**READING TEXT**
□ □ □ □
“Anyone who launches new products will immediately appreciate the power of this resource to influence design direction, target appropriate price points, and select materials with high consumer appeal. What I love most is that it facilitates open and powerful discussions across the marketing, design and business teams. It minimizes reliance on “the gut feel” of just one individual in an organization and helps create a unified vision for success.”
You’ve done your homework and have a good understanding of the demographics of your consumers via consumer profile studies. Perhaps you’ve also studied your category and have working knowledge of your competitors’ demographics as well. The factors that describe your competitors’ customers might also fit yours. You may well be servicing the same consumer. Yet some of those consumers are buying your products and some are buying your competitors’ products. There is still something different about them. Psychographics might well explain differences that demographics don’t.
Psychographics is the study of people’s attitudes, aspirations and beliefs. It enables us to place people in groups that share common thinking or behaviors. By identifying the brands each group buys, we can learn about the perception of the brands because people buy brands they like and which they perceive to embody qualities they appreciate. We don’t buy brands we don’t identify with.
The housewares and home goods categories are full of examples of brands that segregate based on psychographics.
□ □ □ □
**SUPPLIED RECORDS**

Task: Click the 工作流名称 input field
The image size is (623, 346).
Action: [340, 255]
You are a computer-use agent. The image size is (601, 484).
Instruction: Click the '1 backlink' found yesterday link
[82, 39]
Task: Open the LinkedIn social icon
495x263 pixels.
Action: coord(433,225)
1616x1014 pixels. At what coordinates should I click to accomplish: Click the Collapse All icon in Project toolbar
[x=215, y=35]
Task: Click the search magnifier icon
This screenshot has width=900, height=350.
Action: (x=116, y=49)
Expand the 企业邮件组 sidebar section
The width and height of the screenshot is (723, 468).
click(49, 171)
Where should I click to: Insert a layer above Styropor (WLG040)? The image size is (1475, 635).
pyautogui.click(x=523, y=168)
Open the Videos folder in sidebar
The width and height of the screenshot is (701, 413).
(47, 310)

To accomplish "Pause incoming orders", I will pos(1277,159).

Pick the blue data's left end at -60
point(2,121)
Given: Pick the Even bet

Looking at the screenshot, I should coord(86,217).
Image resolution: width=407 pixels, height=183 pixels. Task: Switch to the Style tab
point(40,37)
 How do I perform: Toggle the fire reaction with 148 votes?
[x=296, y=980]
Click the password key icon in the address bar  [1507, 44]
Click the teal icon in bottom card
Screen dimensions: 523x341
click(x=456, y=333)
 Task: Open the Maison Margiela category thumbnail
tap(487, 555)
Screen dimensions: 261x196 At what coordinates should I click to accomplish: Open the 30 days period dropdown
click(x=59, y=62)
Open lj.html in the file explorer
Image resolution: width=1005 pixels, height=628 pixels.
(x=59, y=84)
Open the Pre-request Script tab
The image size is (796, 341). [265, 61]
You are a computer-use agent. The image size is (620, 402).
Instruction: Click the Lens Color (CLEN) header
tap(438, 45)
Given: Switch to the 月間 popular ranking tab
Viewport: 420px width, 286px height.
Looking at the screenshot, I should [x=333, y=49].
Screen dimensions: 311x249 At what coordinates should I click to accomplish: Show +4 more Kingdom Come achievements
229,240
□ □ □ □
**REQUIRED WORK**
According to the text on psychographics, what does psychographics study? The entries are separate material with no connection to the text on psychographics.

**THE RESULT**
People's attitudes, aspirations and beliefs.